5. Payment Terms. All payments of principal of, and interest upon, this Note shall be made by the Maker to the Payee in cash in immediately available funds in lawful money of the United States of America, by wire transfer to the bank account designated by the Payee in writing from time to time. All payments under this Note shall be made to the Payee without withholding, defense, set-off, counterclaim or deduction. Payments and prepayments made to the Payee by the Maker hereunder shall be applied first to expenses recoverable under Section 11, then accrued interest and then to principal. If the due date of any payment under this Note would otherwise fall on a day that is not a Business Day, such due date shall be extended to the next succeeding Business Day, and interest shall be payable on any principal so extended for the period of such extension.

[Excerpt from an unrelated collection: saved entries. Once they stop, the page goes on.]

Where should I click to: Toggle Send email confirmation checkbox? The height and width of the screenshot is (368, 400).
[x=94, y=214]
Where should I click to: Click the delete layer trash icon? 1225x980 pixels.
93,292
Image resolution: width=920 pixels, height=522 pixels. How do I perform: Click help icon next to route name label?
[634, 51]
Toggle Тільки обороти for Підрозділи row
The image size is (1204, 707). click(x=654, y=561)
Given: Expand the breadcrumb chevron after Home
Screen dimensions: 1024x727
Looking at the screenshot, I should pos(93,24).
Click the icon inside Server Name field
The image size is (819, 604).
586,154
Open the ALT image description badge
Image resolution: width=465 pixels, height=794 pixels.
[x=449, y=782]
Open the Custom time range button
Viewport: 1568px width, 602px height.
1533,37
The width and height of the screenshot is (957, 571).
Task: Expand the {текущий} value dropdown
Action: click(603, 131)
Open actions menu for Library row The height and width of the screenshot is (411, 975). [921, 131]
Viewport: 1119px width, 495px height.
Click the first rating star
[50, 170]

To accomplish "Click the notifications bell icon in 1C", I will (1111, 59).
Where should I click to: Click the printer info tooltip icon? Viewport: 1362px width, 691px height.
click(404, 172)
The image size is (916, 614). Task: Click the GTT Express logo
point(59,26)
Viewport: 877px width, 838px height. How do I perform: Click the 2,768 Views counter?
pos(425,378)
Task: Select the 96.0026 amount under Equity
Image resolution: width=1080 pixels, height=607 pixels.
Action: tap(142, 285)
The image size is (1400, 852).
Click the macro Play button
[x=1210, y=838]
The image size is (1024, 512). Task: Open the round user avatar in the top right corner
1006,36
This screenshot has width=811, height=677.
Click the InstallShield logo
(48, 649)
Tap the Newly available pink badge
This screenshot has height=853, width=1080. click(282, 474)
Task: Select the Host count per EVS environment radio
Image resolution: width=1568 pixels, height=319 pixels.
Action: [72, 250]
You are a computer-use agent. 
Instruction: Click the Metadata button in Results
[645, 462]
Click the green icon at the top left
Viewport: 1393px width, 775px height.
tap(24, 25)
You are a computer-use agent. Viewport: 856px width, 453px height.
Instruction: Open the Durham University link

6. Events of Default. An “Event of Default” shall exist hereunder if any one or more of the following events shall occur:
(a) the Maker shall fail (i) to pay any principal or any portion thereof when due, or (ii) to pay any interest or any portion thereof or any other amount hereunder within three (3) Business Days the same becomes due; or
(b) the Maker shall fail to perform or observe any term, covenant or agreement to be performed or observed by it contained in clauses (i) or (k) of Annex B, and such failure shall continue for three (3) Business Days after the earlier of (x) any officer of the Maker becoming aware of such failure and (y) receipt by the Maker of written notice from the Payee of such failure; or
(c) the Maker shall fail to perform or observe any other term, covenant or agreement to be performed or observed by it contained in Section 9 or Annex B; or
(d) the Maker shall fail to perform or observe any other covenant or agreement contained herein for ten (10) days after notice thereof; or
(e) any representation or warranty of the Maker made herein proves to have been materially incorrect when made or reaffirmed; or
(f) the Maker institutes or consents to any proceeding under any Debtor Relief Law relating to it or to all or any part of its property, or is unable or admits in writing its inability to pay its debts as they mature, or makes an assignment for the benefit of creditors; or applies for or consents to the appointment of any receiver, trustee, custodian, conservator, liquidator, rehabilitator or similar officer for it or for all or any part of its property; or any receiver, trustee, custodian, conservator, liquidator, rehabilitator or similar officer is appointed without the application or
consent of the Maker, as applicable; or any proceeding under a Debtor Relief Law relating to the Maker or to all or any part of its property is instituted without its consent and remains undismissed, undischarged or unbonded for a period of sixty (60) calendar days; or any judgment, writ, warrant of attachment or execution or similar process is issued or levied against all or any material part of its property and is not released, vacated or fully bonded within sixty (60) calendar days after its issue or levy; or
(g) (i) a non-appealable judgment against the Maker is entered for the payment of money in excess of $1,000,000 or (ii) a non-appealable judgment in excess of $1,000,000 against the Maker is entered that results in a Lien on any of its property; and, absent procurement of a stay of execution, any such judgment (under clause (i) or (ii)) remains unbonded or unsatisfied for thirty (30) calendar days after the date of entry of judgment; or
(h) the Maker shall contest the validity or enforceability of any part of this Note; or
(i) (i) failure of the Maker or any Subsidiary to pay when due any principal of or interest on or any other amount payable in respect of one or more items of Indebtedness (other than Indebtedness under this Note) in an aggregate principal amount in excess of $1,000,000 (such Indebtedness, “Material Indebtedness”) in each case beyond the grace period, if any, provided therefor or (ii) breach or default by the Maker or any Subsidiary with respect to any term of (1) one or more items of Material Indebtedness or (2) any loan agreement, mortgage, indenture or other agreement relating to such Material Indebtedness, in each case beyond the grace period, if any, provided therefor, if the effect of such breach or default is to cause, or to permit the holder or holders of that Material Indebtedness (or a trustee on behalf of such holder or holders), to cause, that Material Indebtedness to become or be declared due and payable (or redeemable) prior to its stated maturity or the stated maturity of any underlying obligation, as the case may be (provided that this clause (i) shall not apply to the Philadelphia Facility, the Hollywood Facility or the Atlanta Facility); or
(j) a Change of Control; or
(k) the Merger Agreement is terminated on account of any breach by the Maker or Sotherly Hotels Inc. thereunder (provided, for the avoidance of doubt, that any failure of the shareholders of Sotherly Hotels Inc. to approve the transactions contemplated in the Merger Agreement shall not be deemed a “breach” of the Merger Agreement for purposes of this clause (k)).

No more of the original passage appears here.